He lifts a hand to cradle the side of her face. "Ye've been the sweetest and most generous of ladies, and I'm glad and grateful for every minute in your company. But I hate to think of wearing on ye wi' so much time spent, and I'd rather be off to sea than have ye tire of me. I told ye before, aye? Ye'd soon tire, but never fear." His smile is deprecating… and a little tired itself. "It's going on five months of me ye've had now."

Yes, he's been counting.

So has Avrenne, but that's probably not a surprise by now. Avrenne counts everything.

She is also, obviously by that faint sound of whirring going on her head, attempting to recalculate things, put them in order that makes sense. She is unsmiling, her eyes a little wider. "'A season or two,'" she says, and it has that sound of something remembered. "You said in the carriage, after the engagement. 'A season or two before you find my company wears and be glad to see me off to sea again.' But I had thought — " A breath, and she struggles with holding his gaze, her eyes dropping for a moment before she forces them back up. "I had thought you meant it the other way around, that you had been trying, as a gentleman might, to say it like that to not say so directly that you expected to tire of me, to set the expectation for me. I thought it a generous amount of time, that I might hold your attention so long. It would be one of the longer times any man had found my company so.

"And I have been aware that we have been nearing that timeline, that you might have been finding my company dulling, that you would soon rather be at sea than here with me, and I had been dreading the moment when it might come, but I had thought you seemed pleased still, and… I didn't realize you meant it literally. You meant yourself.
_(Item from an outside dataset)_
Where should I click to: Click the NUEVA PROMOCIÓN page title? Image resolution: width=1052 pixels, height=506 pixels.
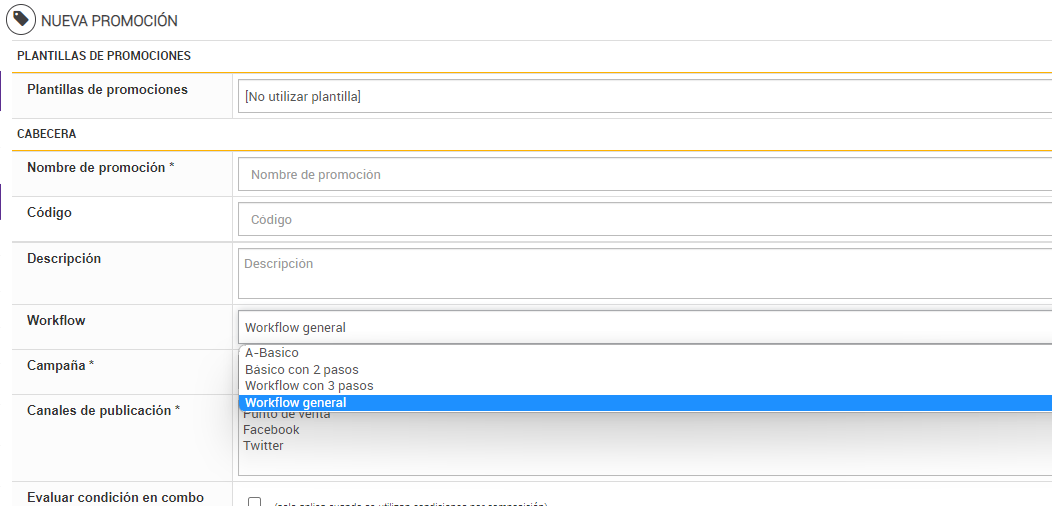109,21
Oh, Siamus." She can't really hold either his gaze or the emotion behind her own, and she throws herself forward into him, for an embrace, shaking her head adamantly. It's not far to go admittedly, being in his lap. Still, the urgency of the motion is there. "No, no. I could not be tired of you anymore after five months than if you stayed for fifty years. I love you."

He wraps his arms around her; she cannot see his face, but he looks utterly bewildered. "'As a gentleman might?' What sort of gentleman would tell a lady he'd tire of her, and tell her slant, no less? Avrenne, I'd no' — I was aware ye were marrying as a lady in straits, no' by choice, and that I'd no' been your first candidate, and of the advantages I offered ye, my person wasn't one.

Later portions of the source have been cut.